Tidak
ada manusia yang sempurna. Kata orang bijak, “Kesempurnaan manusia itu justru
terletak pada ketidaksempurnaannya.” Dalam Al Qur’an, orang bertaqwa (muttaqiin) sebagai derajat manusia
tertinggi juga bukan orang yang tidak memiliki kesalahan sama sekali. Salah
satu ciri orang bertaqwa adalah apabila berbuat salah, lalu ingat kepada Allah,
maka dia akan segera meminta ampun dan tidak melanjutkan perbuatannya (QS Ali
‘Imran [3]: 135).
Reaktualisasi
pemahaman seperti ini penting di masa sekarang, ketika pesimisme terhadap
keadaan demikian dominan. Menganggap kehidupan di semua sektor sudah kotor,
sehingga nyaris tak bisa dibersihkan. Doktrin, “Kebersihan adalah sebagian dari
iman,” hanya terhenti dalam hafalan dan pajangan slogan. Bahkan perlawanan
minimalis pun seperti tidak ada, misalnya dengan mencoba menerapkan prinsip,
“Jika tidak bisa membersihkan, jangan ikut mengotori.”
Dari
semua sektor kehidupan yang sudah dianggap kotor, politik dengan salah satu
instrumennya pemilihan untuk posisi apapun, dianggap yang paling kotor.

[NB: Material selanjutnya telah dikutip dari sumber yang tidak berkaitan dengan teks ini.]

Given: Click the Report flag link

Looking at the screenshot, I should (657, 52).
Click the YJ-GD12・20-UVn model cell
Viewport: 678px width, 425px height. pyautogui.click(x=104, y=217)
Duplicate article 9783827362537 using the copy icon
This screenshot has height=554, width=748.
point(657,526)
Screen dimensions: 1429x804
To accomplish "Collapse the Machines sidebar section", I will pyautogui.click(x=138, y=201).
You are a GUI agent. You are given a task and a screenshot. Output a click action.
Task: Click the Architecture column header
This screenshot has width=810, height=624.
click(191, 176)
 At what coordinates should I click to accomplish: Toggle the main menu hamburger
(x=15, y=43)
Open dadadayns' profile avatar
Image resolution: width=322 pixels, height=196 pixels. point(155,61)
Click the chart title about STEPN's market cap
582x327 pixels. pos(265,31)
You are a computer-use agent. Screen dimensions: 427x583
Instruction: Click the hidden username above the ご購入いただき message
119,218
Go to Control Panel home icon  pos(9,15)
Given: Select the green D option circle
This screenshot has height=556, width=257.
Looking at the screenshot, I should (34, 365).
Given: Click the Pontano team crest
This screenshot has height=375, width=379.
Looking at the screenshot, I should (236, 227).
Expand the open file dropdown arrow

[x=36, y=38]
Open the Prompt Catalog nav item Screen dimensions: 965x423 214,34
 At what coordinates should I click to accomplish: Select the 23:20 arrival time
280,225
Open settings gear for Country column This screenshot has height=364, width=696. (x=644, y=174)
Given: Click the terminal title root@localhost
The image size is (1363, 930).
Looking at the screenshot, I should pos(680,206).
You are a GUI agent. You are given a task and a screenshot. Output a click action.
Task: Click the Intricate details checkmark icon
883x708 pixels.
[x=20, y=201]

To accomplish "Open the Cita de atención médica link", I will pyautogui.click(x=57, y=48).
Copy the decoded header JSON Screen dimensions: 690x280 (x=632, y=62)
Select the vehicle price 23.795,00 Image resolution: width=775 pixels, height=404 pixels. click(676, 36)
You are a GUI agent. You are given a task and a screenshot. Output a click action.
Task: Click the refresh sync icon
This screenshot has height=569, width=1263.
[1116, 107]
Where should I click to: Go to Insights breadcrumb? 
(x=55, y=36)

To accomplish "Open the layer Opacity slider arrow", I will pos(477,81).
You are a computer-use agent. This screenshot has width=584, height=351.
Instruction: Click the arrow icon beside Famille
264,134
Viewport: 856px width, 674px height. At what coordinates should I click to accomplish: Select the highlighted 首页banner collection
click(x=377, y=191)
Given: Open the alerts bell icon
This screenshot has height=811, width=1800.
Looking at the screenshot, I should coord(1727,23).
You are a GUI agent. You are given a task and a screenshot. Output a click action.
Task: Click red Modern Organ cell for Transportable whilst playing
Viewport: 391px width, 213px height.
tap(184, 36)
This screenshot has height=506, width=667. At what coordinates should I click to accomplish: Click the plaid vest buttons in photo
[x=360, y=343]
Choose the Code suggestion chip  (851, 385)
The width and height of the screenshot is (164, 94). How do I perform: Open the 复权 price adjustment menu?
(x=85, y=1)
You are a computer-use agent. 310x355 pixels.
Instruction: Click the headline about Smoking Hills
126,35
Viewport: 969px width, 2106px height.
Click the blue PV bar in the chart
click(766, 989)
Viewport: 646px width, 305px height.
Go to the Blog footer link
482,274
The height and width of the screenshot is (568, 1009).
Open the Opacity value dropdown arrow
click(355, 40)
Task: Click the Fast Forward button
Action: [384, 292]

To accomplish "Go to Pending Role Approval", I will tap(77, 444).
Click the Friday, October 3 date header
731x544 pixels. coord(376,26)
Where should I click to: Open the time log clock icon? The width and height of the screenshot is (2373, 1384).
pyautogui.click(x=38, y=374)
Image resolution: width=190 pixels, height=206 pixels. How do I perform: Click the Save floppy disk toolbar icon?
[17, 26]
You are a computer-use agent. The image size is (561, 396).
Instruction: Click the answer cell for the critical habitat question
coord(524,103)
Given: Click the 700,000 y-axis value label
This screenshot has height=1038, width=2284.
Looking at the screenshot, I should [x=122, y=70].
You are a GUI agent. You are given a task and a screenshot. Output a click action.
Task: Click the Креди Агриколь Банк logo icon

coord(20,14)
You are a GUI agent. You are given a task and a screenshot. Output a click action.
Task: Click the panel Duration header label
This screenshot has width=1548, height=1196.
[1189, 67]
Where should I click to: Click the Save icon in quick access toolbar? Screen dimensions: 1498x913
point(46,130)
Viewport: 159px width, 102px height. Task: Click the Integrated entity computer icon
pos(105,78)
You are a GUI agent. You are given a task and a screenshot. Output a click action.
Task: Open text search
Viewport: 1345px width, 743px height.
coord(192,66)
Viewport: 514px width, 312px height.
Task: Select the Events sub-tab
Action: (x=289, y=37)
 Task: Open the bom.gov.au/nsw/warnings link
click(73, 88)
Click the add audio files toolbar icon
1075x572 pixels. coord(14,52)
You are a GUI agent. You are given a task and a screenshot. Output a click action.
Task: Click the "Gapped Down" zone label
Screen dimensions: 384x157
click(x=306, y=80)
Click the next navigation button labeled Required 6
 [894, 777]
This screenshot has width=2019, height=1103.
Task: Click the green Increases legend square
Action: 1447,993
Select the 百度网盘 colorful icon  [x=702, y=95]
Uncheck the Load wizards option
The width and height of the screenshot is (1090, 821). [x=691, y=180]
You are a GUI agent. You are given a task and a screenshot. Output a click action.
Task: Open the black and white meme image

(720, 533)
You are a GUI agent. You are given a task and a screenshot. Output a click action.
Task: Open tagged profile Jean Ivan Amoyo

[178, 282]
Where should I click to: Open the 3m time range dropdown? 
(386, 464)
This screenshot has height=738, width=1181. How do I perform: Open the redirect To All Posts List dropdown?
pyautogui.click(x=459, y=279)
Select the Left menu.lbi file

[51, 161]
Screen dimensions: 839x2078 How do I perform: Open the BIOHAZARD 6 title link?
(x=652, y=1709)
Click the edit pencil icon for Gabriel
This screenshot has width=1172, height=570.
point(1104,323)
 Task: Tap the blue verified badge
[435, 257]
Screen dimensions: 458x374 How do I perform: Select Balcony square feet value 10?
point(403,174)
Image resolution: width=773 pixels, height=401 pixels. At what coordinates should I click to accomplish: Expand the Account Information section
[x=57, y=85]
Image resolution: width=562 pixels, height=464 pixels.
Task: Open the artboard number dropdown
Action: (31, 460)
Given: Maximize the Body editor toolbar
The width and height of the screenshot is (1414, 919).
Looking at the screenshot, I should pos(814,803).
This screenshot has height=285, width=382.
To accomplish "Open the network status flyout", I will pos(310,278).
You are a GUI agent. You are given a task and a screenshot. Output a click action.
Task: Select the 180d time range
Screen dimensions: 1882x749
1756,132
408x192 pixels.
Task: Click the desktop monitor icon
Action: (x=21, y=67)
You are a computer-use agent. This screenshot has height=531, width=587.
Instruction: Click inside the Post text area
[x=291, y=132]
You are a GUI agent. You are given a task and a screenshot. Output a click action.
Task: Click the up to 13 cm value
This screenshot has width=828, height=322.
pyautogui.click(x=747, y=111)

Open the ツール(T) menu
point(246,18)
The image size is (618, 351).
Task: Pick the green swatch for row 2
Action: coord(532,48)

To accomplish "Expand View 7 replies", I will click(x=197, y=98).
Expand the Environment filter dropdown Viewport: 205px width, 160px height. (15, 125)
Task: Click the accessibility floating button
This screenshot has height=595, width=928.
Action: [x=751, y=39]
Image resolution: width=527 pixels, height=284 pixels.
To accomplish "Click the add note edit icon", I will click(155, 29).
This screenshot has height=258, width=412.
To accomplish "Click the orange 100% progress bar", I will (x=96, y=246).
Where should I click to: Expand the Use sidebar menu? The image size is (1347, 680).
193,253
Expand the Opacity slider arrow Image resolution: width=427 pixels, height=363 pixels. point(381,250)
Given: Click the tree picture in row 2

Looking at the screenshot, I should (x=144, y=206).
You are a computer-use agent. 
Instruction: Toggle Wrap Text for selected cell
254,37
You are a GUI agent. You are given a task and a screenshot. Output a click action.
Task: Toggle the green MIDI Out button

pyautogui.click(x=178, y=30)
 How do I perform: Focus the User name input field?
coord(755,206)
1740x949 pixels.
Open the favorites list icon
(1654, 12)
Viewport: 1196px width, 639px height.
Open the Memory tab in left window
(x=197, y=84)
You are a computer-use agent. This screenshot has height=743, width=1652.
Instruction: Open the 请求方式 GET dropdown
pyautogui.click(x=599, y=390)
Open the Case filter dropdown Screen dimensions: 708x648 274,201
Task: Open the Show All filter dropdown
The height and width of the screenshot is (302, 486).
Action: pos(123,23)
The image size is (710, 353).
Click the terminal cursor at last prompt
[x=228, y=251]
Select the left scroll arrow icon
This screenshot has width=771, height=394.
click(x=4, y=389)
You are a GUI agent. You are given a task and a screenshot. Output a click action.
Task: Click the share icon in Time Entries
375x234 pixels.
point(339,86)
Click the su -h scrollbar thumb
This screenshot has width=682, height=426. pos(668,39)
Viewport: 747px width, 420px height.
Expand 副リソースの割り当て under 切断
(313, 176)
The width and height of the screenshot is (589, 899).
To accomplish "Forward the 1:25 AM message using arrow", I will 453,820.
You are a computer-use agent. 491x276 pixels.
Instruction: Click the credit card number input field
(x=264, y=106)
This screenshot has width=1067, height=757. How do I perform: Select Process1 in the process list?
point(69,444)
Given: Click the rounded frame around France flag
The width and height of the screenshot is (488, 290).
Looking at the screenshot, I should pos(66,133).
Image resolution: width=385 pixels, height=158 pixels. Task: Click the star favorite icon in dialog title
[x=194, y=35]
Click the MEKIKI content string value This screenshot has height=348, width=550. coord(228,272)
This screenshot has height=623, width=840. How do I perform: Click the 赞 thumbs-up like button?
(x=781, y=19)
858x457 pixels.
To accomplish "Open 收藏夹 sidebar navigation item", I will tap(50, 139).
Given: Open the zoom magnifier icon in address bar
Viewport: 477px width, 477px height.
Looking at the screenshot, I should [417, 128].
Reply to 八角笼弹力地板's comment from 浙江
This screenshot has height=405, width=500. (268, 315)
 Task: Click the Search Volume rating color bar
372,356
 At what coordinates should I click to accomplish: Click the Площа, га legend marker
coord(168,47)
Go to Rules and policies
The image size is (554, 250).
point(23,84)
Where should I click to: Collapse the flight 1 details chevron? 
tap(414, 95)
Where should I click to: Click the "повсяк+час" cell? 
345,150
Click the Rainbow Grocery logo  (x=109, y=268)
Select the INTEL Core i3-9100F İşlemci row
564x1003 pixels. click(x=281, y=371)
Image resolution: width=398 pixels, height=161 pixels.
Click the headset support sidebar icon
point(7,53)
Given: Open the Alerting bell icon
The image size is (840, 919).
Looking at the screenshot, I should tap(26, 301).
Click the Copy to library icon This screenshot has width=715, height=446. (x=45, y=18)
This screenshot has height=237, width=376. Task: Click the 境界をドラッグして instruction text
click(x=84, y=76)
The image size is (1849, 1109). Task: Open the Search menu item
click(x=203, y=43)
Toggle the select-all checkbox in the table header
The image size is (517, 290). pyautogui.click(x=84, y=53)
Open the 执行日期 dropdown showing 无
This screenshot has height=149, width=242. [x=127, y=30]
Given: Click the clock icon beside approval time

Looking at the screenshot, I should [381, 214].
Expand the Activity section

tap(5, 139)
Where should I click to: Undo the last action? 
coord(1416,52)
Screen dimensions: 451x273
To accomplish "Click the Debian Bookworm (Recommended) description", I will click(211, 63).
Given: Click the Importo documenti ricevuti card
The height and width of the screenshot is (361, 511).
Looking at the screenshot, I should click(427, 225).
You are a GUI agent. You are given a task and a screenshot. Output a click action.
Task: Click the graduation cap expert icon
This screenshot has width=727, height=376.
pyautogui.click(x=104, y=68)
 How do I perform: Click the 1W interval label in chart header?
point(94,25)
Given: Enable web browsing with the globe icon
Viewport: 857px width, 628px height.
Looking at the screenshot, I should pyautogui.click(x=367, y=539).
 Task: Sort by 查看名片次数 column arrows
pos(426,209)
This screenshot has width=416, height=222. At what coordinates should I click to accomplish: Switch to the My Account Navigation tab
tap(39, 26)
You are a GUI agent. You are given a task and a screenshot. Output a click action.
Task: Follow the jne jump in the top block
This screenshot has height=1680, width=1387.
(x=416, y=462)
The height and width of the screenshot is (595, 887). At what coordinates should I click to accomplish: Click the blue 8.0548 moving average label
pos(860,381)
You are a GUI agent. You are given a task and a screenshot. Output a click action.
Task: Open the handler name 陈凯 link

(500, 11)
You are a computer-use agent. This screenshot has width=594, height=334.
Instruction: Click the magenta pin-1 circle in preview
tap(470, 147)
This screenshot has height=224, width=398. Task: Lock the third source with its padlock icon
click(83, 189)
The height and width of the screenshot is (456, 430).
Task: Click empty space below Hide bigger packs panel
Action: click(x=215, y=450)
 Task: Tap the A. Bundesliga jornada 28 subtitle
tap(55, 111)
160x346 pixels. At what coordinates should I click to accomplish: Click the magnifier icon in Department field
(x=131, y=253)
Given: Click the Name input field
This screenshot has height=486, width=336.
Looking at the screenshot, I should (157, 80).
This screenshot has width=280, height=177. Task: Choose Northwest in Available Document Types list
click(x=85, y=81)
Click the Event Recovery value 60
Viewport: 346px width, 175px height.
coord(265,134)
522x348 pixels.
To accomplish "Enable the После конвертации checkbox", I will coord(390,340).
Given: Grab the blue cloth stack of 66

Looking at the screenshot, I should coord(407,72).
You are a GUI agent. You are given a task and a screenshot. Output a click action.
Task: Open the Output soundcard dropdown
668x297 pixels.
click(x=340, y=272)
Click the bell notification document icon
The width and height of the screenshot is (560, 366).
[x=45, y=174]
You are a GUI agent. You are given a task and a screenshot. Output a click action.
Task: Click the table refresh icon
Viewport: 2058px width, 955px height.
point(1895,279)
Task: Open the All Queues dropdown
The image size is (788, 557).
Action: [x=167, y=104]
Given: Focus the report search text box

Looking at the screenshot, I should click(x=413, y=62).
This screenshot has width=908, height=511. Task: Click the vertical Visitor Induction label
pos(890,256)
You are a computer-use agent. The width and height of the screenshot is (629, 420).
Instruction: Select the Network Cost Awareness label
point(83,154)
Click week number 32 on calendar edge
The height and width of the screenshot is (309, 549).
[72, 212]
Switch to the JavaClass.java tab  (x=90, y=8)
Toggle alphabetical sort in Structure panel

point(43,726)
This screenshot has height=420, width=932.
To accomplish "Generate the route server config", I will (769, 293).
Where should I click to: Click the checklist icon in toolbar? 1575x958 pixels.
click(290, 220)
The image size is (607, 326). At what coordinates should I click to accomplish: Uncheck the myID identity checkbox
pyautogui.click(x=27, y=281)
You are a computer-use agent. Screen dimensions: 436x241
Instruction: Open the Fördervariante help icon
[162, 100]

Alih-alih mencoba membersihkan praktek-praktek kotor tersebut, kesannya justru
malah hendak melegitimasi praktek kotor dan menyetarakan dengan anjuran dalam
ajaran Islam. Jadilah wuwuran (pemberian
uang kepada para pemilih agar mau memilih yang memberi) ada yang mencoba
menyejajarkannya dengan sedekah, tidak menganggapnya sebagai money politcs. Yang enggan menggunakan
jargon agama, melakukan rasionalisasi dengan menganggap wuwuran sebagai uang pengganti, karena dengan berpartisipasi dalam
pemilihan, membuat pemilih tidak bekerja selama sehari dan kehilangan potensi
penghasilannya.
Padahal
bila dicermati, praktek kotor nyaris bisa ditemui dalam berbagai sektor,
termasuk di dunia pendidikan yang semestinya melahirkan manusia yang tak hanya
cendekia tapi juga mulia. Bocornya soal ujian di sekolah dasar dan menengah,
sampai penjiplakan karya ilmiah di jenjang pendidikan tinggi masih saja
terjadi. Perdagangan, kegiatan yang sudah jelas orientasinya mendapatkan
keuntungan, praktek kotor seperti sudah biasa. Nafsu mendapatkan keuntungan
mendorong pedagang menghalalkan segala cara, dari pemalsuan terang-terangan
atau sekadar pengaburan sampai manipulasi kualitas dan ukuran. Demikian juga
dalam birokrasi pemerintahan, praktek jual-beli ijin, suap dan korupsi tak juga
berhenti, meski ancaman hukumannya semakin berat.
Karena
sudah meratanya praktek kotor dalam berbagai sektor kehidupan, boleh jadi
membuat tidak ada sama sekali orang yang bisa benar-benar bersih. Akibatnya
saat ada orang atau sekelompok orang memperjuangkan proses yang bersih, malah
mendapat cibiran, “Tidak usah munafik lah!” atau malah disuruh introspeksi.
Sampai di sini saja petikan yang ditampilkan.